I’m gutted, however, that the performing arts have shut down, leaving so many skint. Now before you accuse me of being self-indulgent at a time of crisis – after all, there are people on the front lines whose jobs choices are saving lives – hear me out. I know entertainers might seem to have chosen a frivolous profession, but people turn to comedy in times of crisis; as long as we can still laugh together, there is hope.

But of course, this enemy forces us to isolate, and comedians are taking a massive hit. Most don’t have something to fall back on. Believe me, I know – few would be any good at anything else. No one puts themselves through what it takes to be a stand-up comedian if they’d have been just as happy being a lawyer or plumber. You do it because you can’t not do it. Despite years of uncertainty, insecurity and the crushing rejections, you stick at it because there was no other way to live life. In my twenties, my friends got proper jobs and had the money for holidays and dinners out. What fools! I thought as I stuffed down my dinner of Weetabix and banana then pounded the streets, rushing from club to club, begging surly club promoters to give me a five-minute “open spot”, spots that you do for free, travel for miles in the quest for stage-time. There is no way to learn how to be a stand-up comedian other than to do it. The lack of money was hard but I was young, had no children and hung out with other comedians. Now circuit comedians are in danger of being ruined. Why should anyone care? Let me tell you.

The circuit is where every stand-up learns how to be one. No comic you enjoy on Live At The Apollo or on panel shows just hatched out of an egg and bounced into a TV studio, chirping “mama!” at Graham Norton.

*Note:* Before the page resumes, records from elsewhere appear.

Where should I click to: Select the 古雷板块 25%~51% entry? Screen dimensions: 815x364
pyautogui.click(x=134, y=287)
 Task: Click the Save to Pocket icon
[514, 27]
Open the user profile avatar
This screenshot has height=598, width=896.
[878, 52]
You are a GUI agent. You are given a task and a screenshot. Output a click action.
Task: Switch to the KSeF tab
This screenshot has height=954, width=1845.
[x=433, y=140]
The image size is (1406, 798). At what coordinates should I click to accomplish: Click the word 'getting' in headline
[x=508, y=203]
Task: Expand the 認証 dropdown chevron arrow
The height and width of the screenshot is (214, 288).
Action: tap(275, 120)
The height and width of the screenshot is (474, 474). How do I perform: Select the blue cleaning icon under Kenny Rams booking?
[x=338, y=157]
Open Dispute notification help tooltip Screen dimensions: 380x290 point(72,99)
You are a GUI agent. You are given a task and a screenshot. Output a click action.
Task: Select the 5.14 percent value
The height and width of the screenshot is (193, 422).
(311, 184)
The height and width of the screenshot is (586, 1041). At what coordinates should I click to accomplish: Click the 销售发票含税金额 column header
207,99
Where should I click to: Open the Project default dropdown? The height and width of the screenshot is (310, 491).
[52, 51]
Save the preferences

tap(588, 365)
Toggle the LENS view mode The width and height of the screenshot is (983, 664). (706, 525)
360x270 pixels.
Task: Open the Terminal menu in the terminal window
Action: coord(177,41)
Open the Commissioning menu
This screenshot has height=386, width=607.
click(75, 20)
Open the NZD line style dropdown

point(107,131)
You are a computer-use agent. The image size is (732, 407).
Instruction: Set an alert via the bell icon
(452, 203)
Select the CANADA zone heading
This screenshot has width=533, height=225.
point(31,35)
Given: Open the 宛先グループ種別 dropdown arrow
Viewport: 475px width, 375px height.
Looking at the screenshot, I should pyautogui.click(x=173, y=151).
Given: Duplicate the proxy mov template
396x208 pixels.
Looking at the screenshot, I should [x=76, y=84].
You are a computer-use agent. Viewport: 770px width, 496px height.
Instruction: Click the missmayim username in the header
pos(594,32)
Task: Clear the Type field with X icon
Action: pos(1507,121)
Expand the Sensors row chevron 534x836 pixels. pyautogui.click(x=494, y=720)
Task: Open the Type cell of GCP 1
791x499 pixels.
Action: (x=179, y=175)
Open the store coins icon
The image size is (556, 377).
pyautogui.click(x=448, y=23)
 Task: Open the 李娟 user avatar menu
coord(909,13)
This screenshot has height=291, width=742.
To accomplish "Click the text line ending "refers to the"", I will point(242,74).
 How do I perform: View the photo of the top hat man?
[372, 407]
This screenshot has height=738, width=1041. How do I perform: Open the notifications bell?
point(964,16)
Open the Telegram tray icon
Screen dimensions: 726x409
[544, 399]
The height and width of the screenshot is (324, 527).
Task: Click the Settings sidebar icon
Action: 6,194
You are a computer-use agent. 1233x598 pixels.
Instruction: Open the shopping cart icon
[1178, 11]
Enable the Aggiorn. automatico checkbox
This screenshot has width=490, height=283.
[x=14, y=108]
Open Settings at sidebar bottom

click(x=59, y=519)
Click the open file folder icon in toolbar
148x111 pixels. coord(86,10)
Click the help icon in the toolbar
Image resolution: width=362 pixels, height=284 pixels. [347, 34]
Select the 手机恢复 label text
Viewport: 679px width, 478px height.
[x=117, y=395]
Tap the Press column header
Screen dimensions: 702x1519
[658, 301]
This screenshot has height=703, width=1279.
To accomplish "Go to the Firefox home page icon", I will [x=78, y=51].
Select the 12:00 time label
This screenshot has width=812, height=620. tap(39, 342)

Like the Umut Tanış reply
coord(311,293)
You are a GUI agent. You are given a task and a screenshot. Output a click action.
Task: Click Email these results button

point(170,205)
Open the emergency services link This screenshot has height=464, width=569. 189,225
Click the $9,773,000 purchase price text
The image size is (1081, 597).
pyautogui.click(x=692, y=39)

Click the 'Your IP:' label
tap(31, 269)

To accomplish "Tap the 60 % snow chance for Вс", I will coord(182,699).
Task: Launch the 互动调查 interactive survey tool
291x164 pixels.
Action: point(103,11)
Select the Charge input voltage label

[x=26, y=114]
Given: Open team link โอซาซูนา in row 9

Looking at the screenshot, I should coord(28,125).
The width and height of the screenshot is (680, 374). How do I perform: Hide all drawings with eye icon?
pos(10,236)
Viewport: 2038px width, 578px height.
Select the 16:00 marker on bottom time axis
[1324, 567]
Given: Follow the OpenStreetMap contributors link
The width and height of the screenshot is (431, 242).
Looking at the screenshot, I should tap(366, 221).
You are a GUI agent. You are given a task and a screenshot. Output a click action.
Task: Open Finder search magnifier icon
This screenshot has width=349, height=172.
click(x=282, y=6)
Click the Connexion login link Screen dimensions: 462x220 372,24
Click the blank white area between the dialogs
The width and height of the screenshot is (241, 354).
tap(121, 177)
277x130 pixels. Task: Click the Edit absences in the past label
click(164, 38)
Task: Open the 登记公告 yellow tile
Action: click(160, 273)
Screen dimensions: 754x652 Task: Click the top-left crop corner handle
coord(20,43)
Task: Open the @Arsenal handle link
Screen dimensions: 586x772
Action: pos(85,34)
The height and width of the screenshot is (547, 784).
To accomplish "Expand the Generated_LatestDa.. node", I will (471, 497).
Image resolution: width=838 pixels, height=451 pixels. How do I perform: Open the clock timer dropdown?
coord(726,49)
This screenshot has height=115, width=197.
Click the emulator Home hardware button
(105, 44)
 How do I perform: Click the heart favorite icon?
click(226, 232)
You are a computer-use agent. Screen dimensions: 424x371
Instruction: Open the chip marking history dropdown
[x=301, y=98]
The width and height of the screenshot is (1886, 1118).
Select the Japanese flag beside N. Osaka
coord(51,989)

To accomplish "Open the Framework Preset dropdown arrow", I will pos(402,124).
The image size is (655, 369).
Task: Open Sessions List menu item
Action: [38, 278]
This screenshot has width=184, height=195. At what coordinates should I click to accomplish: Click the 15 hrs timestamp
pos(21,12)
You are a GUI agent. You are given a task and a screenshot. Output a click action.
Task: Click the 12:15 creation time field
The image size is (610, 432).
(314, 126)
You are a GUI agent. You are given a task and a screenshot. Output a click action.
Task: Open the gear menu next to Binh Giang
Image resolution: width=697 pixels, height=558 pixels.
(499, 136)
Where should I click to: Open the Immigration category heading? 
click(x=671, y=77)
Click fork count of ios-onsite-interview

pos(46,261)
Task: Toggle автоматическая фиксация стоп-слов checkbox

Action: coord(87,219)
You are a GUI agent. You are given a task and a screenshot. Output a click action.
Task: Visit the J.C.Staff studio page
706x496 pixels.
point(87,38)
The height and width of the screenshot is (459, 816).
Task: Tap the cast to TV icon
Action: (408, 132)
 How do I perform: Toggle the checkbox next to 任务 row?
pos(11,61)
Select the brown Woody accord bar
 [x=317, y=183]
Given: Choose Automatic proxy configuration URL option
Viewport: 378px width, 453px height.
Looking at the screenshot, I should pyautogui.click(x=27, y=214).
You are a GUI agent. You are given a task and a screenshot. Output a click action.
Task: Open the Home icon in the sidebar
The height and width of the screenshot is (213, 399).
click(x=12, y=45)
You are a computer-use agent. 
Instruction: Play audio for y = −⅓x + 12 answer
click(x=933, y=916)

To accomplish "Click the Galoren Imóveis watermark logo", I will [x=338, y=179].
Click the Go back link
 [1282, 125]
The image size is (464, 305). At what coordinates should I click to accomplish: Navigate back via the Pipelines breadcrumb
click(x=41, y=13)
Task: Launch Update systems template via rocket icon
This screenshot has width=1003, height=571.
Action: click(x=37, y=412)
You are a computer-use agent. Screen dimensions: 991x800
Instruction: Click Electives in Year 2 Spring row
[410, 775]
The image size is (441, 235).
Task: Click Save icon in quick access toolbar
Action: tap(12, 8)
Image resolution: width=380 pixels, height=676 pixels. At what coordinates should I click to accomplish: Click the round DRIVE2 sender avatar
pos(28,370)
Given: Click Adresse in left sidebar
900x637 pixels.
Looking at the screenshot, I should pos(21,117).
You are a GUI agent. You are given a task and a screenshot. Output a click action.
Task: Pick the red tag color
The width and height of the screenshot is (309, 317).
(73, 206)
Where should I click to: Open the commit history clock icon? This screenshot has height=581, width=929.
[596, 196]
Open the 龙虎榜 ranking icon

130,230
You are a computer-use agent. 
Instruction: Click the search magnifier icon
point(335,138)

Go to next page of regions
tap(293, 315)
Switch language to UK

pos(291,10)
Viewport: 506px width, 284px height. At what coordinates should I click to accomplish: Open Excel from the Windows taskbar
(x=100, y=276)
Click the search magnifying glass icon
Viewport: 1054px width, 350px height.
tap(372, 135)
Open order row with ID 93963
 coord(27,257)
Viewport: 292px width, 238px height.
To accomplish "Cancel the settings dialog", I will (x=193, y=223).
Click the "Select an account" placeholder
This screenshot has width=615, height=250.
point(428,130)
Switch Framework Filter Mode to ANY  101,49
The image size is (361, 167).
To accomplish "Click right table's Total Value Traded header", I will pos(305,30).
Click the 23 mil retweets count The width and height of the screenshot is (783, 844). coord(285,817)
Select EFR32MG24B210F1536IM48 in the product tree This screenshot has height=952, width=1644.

Everyone grafts on the circuit first. There are stand-ups who perform in clubs all over the country who never do TV, or haven’t yet, but are, nonetheless brilliant professionals. They have had every scrap of work cancelled and don’t have the savings TV comedians have to see them through. TV comedians are only a tiny handful of our industry. A GoFundMe has been set up for circuit comedians who are going to really struggle. If you love comedy, take a look and bung in a tenner. When all this is over, go and find your local club, go and see live stand-up, and you’ll see why the circuit comics and the clubs they work in are the lifeblood of Britain’s comedy industry. In the meantime, I have to figure out a way of being a teacher and how to hide from my children the fact that I never learned my times tables.